▶ **What you are asked to do**
Convert the data, starting at the line that contains "Viewport: 1568px width, 440px" and ending at the line that contains "click(x=79, y=253)", into a Markdown table with the columns Row and Data line. Leave out blank lines.

▶ **Data in this exercise**
%%

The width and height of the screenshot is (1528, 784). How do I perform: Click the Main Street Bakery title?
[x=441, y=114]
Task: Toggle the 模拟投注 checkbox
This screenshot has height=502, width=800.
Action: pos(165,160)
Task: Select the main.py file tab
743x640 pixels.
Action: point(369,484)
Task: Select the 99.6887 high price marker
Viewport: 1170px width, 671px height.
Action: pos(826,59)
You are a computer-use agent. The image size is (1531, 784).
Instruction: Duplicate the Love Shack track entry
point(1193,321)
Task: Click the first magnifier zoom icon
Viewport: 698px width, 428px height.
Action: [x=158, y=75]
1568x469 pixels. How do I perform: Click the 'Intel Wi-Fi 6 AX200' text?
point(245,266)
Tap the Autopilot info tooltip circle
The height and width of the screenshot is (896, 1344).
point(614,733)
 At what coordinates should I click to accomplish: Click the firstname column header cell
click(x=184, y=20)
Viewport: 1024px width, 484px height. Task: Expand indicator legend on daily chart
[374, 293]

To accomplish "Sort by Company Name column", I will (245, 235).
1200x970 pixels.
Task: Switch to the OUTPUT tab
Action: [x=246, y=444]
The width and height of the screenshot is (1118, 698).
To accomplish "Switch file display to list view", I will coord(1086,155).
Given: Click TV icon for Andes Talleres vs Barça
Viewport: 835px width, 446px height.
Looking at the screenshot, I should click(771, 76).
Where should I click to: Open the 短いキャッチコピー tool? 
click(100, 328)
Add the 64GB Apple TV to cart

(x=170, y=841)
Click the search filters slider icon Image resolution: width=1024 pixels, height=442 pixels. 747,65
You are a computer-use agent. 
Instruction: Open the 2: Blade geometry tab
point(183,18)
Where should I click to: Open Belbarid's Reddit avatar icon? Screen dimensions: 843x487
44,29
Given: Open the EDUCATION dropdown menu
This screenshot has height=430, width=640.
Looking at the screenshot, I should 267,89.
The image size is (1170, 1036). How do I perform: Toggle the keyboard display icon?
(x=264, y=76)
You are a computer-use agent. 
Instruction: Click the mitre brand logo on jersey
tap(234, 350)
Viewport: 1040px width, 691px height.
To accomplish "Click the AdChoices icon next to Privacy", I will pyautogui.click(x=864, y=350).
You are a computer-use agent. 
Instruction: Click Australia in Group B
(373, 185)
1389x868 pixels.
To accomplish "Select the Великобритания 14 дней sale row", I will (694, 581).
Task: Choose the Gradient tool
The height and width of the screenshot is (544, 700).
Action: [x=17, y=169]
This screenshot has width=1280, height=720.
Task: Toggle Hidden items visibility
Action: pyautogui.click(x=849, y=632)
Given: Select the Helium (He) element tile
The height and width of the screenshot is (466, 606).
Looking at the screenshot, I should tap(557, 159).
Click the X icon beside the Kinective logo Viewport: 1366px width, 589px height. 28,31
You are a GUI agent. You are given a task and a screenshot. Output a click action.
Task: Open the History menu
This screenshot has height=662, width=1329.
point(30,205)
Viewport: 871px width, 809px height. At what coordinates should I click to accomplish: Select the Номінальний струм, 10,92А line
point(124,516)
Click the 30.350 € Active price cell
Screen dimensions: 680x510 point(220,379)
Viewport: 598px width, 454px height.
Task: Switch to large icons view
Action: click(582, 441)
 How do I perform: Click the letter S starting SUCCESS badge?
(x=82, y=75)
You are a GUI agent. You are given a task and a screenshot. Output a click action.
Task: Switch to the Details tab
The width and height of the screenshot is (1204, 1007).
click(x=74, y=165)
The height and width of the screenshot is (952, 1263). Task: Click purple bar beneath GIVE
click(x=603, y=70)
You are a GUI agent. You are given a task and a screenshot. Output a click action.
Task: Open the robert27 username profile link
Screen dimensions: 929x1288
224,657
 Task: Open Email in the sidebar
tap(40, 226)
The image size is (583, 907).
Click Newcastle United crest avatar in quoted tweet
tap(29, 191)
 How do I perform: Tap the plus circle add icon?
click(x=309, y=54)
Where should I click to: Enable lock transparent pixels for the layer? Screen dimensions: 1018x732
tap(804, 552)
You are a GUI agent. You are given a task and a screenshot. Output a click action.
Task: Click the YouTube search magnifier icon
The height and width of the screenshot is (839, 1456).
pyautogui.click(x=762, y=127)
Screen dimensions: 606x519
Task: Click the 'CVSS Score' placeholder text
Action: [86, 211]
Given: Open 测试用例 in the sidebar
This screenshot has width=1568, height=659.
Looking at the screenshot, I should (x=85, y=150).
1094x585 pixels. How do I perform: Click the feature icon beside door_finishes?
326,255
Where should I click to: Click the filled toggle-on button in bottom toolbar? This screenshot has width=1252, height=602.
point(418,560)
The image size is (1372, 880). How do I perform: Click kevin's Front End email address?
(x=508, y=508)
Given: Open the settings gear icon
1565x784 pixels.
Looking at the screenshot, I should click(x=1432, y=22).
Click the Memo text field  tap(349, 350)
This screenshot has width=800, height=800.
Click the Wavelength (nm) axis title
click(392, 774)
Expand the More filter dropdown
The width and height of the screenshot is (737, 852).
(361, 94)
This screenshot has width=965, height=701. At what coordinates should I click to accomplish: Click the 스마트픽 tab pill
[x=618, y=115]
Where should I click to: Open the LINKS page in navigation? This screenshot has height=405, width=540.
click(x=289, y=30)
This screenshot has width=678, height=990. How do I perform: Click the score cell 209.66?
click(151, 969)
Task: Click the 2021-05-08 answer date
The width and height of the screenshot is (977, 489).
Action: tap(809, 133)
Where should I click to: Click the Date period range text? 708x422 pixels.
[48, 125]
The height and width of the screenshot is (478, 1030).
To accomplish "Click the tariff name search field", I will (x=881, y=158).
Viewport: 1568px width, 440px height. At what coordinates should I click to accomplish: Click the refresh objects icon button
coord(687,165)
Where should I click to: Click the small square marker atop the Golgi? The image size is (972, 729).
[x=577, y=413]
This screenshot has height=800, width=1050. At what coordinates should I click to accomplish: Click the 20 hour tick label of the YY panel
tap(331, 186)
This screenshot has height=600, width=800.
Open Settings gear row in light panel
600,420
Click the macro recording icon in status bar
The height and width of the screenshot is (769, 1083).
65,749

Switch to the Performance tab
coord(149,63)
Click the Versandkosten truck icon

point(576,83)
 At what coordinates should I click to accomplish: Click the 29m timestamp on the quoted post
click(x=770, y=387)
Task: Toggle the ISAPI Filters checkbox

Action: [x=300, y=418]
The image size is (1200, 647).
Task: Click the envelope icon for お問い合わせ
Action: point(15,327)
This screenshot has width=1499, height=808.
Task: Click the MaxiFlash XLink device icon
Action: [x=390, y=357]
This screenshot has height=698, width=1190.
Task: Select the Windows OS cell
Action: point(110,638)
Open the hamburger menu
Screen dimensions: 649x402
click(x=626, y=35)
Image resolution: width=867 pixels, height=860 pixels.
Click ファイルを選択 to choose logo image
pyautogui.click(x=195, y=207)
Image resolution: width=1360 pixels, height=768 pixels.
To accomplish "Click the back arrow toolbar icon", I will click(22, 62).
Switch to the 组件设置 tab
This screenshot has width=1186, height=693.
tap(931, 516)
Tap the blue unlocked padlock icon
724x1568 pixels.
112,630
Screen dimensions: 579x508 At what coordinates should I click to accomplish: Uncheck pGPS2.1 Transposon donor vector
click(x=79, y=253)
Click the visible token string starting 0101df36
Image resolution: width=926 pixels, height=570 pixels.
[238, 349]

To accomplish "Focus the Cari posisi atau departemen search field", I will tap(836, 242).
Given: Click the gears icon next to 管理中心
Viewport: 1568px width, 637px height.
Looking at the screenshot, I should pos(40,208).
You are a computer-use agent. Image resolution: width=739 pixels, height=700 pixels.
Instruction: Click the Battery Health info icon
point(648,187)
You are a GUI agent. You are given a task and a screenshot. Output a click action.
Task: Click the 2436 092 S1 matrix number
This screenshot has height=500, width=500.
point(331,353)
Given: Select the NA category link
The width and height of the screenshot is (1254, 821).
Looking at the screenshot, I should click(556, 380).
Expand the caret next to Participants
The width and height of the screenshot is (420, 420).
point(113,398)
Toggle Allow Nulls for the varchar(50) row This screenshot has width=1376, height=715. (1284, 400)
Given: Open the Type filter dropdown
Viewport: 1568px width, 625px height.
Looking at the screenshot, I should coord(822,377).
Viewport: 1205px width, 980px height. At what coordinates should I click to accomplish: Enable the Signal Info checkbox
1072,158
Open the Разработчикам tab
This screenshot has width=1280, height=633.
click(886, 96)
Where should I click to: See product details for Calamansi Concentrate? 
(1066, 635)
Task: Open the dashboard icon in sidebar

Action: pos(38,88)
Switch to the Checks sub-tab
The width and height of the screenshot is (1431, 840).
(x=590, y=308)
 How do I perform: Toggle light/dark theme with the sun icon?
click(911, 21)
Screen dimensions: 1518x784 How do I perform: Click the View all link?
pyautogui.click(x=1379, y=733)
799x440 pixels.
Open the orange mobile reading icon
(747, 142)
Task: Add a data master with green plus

%%

▶ **Reply**
| Row | Data line |
|---|---|
| 1 | Viewport: 1568px width, 440px height. At what coordinates should I click to accomplish: Click the refresh objects icon button |
| 2 | coord(687,165) |
| 3 | Where should I click to: Click the small square marker atop the Golgi? The image size is (972, 729). |
| 4 | [x=577, y=413] |
| 5 | This screenshot has height=800, width=1050. At what coordinates should I click to accomplish: Click the 20 hour tick label of the YY panel |
| 6 | tap(331, 186) |
| 7 | This screenshot has height=600, width=800. |
| 8 | Open Settings gear row in light panel |
| 9 | 600,420 |
| 10 | Click the macro recording icon in status bar |
| 11 | The height and width of the screenshot is (769, 1083). |
| 12 | 65,749 |
| 13 | Switch to the Performance tab |
| 14 | coord(149,63) |
| 15 | Click the Versandkosten truck icon |
| 16 | point(576,83) |
| 17 |  At what coordinates should I click to accomplish: Click the 29m timestamp on the quoted post |
| 18 | click(x=770, y=387) |
| 19 | Task: Toggle the ISAPI Filters checkbox |
| 20 | Action: [x=300, y=418] |
| 21 | The image size is (1200, 647). |
| 22 | Task: Click the envelope icon for お問い合わせ |
| 23 | Action: point(15,327) |
| 24 | This screenshot has width=1499, height=808. |
| 25 | Task: Click the MaxiFlash XLink device icon |
| 26 | Action: [x=390, y=357] |
| 27 | This screenshot has height=698, width=1190. |
| 28 | Task: Select the Windows OS cell |
| 29 | Action: point(110,638) |
| 30 | Open the hamburger menu |
| 31 | Screen dimensions: 649x402 |
| 32 | click(x=626, y=35) |
| 33 | Image resolution: width=867 pixels, height=860 pixels. |
| 34 | Click ファイルを選択 to choose logo image |
| 35 | pyautogui.click(x=195, y=207) |
| 36 | Image resolution: width=1360 pixels, height=768 pixels. |
| 37 | To accomplish "Click the back arrow toolbar icon", I will click(22, 62). |
| 38 | Switch to the 组件设置 tab |
| 39 | This screenshot has width=1186, height=693. |
| 40 | tap(931, 516) |
| 41 | Tap the blue unlocked padlock icon |
| 42 | 724x1568 pixels. |
| 43 | 112,630 |
| 44 | Screen dimensions: 579x508 At what coordinates should I click to accomplish: Uncheck pGPS2.1 Transposon donor vector |
| 45 | click(x=79, y=253) |